Прошло уже более двух недель, как мы освободились из-за проволоки. Мы знали, что наши войска находятся в Северной Норвегии, но ни одного представителя нашей страны мы еще не видели. Я неоднократно просил норвежских друзей помочь мне установить связь с нашим правительством и каждый раз получал ответ:
— Ваша телеграмма направлена Сталину через шведское посольство в Осло, но ответа пока нет.
Мы ожидали представителя из Советского Союза. Для связи с ними я послал в Осло капитана Никифорова.
Особенно трудно было по этому вопросу говорить с нашими людьми. Мы не могли им объяснить, почему в Норвегии могут находиться английские и американские офицеры, а советских офицеров нет. Наши люди волновались и грозились в одиночку бежать и пробираться на Родину. Я убеждал, что этого делать нельзя, одиночек будут ловить и сажать в тюрьму и никто об этом не узнает. Я настаивал на одном: если придется пробиваться на Родину, то пойдем организованно, всей армией, и тогда, в случае военного конфликта, наше правительство узнает о нас. У нас был план мобилизовать весь подвижной железнодорожный состав, морской транспорт и пробиваться на север на соединение с нашей армией.
Особенно тревожно было в нашем 1-м Советском офицерском полку. Там уже открыто обсуждался вопрос о побеге на Родину. Я поехал в полк, собрал актив подпольной организации и выяснил, что это настроение создал сам командир полка Смирнов (Доронин). Он, вопреки постановлению подпольной организации не легализоваться, стал создавать новую легальную парторганизацию полка, о чем я уже говорил выше. Но поскольку он не знал всех работников подполья, записывал в организацию всех желающих, а таких желающих подпольщиков после освобождения оказалось гораздо больше, чем их было в подполье до освобождения, а главный актив истинных подпольщиков он вообще не включил в организацию, так как их уже в полку не было. Они были посланы возглавить вновь сформированные полки и дивизии. Этими неразумными действиями он вызвал недовольство самого стойкого актива подпольщиков, и многие не хотели оставаться в полку и доверять Смирнову свою судьбу. Я снял Смирнова (Доронина) с должности и назначил командиром полка подполковника Лысенко. После этого в полку установилась дисциплина, поднялось настроение.

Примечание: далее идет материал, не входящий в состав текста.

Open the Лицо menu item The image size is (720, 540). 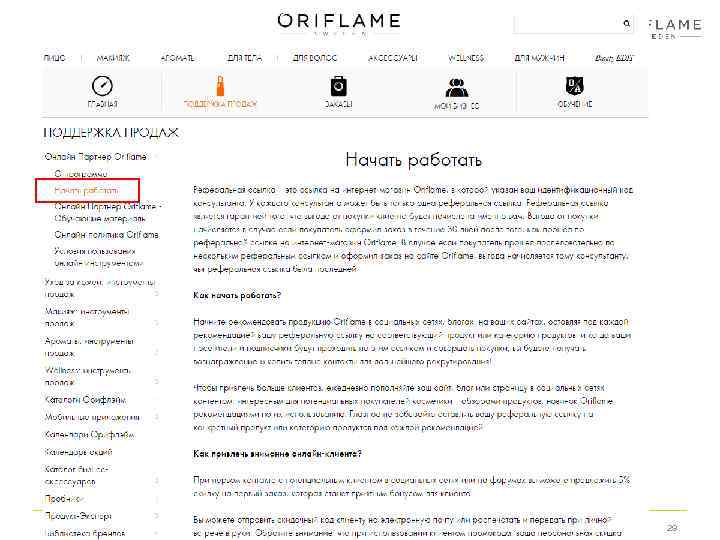[x=54, y=58]
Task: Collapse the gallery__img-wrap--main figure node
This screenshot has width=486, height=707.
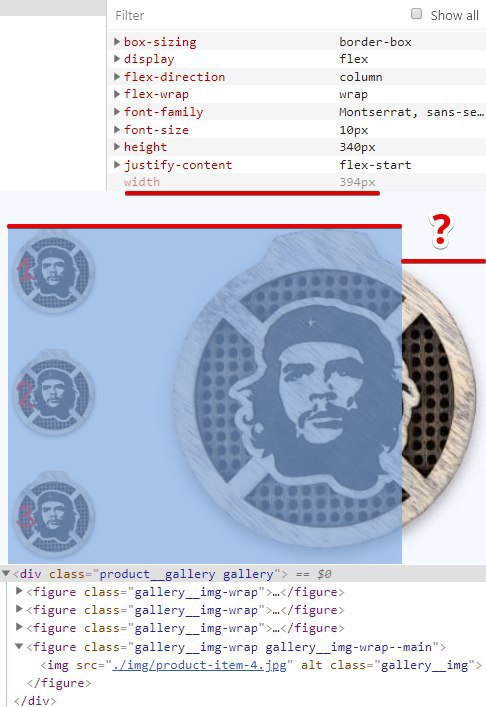Action: point(19,646)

Однажды Валентина Абрагамсен указала на заметку в норвежской газете, в которой сообщалось, что в Осло прибыла Советская миссия. Я немедленно на машину и мчусь в Осло. Адреса в газете не указывалось, но мне помогли в полицай-президиуме, указали адрес. Я прибыл в гостиницу, где размещалась миссия, тогда, когда ее работники только начали распаковывать свои чемоданы. Советскую миссию тогда возглавлял товарищ Гневашев, его заместителем был тов. Ананьев. Я доложил Гневашеву о проделанной работе, о встрече с майором Макдональдом. Гневашев одобрил нашу работу. На прощание он снабдил меня советской литературой, в том числе дал книгу Сталина «Об Отечественной войне Советского Союза». Естественно, что я схватил эту книгу, как голодный — кусок ржаного хлеба. Ведь эта была первая советская книга, которую я взял в руки после четырех лет плана, — да еще Сталина. Сел в машину, поехал и всю дорогу до Тонсберга читал, вернее глотал. В книге было помещено много приказов Ставки и, кроме того, теоретические исследования. Сталин оправдывал и защищал пакт с Германией и договор о дружбе, он утверждал, что этим пактом мы обеспечили нашей стране мир в течение полутора лет и возможность подготовки своих сил для отпора, что заключенный пакт был выигрышем для нас и проигрышем для Германии. Такая оценка пакта была для меня неожиданной. Все мы, военнопленные, осуждали этот пакт, считали, что Гитлер ловко обманул Сталина, избегал войны на два фронта, а мы эту мирную передышку не использовали, даже не привели в боевую готовность армию и страну. Кто от этого больше всего выиграл, мы, военнопленные, участники первого месяца войны, лучше знали. Мы на своих спинах испытали нашу неподготовленность к войне. Нечем было воевать.
Оригинально Сталин объяснял и причину внезапности нападения на нас. Он создал теорию о том, что агрессивные страны всегда вынашивают планы войны, и поэтому их боевая готовность выше, чем у стран миролюбивых, таким образом, внезапность удара по нам Сталин возводил в закономерность и таким способом снимал с себя ответственность за неподготовленность к войне. А в действительности разве мы не могли подготовиться к отражению первого удара, хотя мы и миролюбивая страна?